ANNOUNCEMENTS
Climate change is intensifying water challenges in the Eastern Himalayas, impacting glaciers and snow melt. Bridging climate change and water demand understanding is vital, especially in India's ungauged Himalayan catchments. Limited hydrological data complicates assessments, and proposed novel methodologies aim to differentiate the changing climate and anthropogenic influences impacts on catchment hydrology. A spatiotemporal assessment of evaporative demand change using SWAT and Budyko models at the micro-watershed level, coupling climate and surface changes for local hydrology understanding is performed in this study.
Coupling climate and land-use models is crucial for comprehensive analysis, emphasising monitoring, and quantifying LULC changes' effects on water resources at the watershed scale over different years. The Budyko conceptual model, integrated with the SWAT model, enables the analysis of hydrological changes due to climate or human activities at the micro-watershed scale. The model considers climate parameters, obtained through SWAT, to differentiate the difference in two influences on water. The Budyko curve, depicting the relationship between precipitation, evapotranspiration, and runoff, aids in partitioning evaporative demand into green and blue components. Parameters like d-statistics, responsivity, and elasticity assess watershed sensitivity to land use and climate change.

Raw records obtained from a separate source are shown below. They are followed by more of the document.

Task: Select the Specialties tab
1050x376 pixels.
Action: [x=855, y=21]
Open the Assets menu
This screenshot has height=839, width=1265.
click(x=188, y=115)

The method unveiled novel catchment characteristic values within the range of 1.70 to 1.56 from 2005 to 2030, indicative of a discernible shift in hydrological patterns attributed to modifications in land cover and variables of climate. The alterations in precipitation, LULC, and temperature were identified as primary influencers on hydrological regimes, rendering watersheds increasingly susceptible to climatic variations. The investigation underscored the significant impact of LULC changes, manifesting as a reduction in snow and glacier cover alongside an augmentation in blue ET. Catchments exhibited low resilience to climate change, with six specific catchments in Arunachal Pradesh identified as particularly vulnerable. This emphasizes the exigency for targeted funding allocation, specifically through the National Mission on Climate Change, to safeguard the ecologically delicate Eastern Himalayan ecosystem.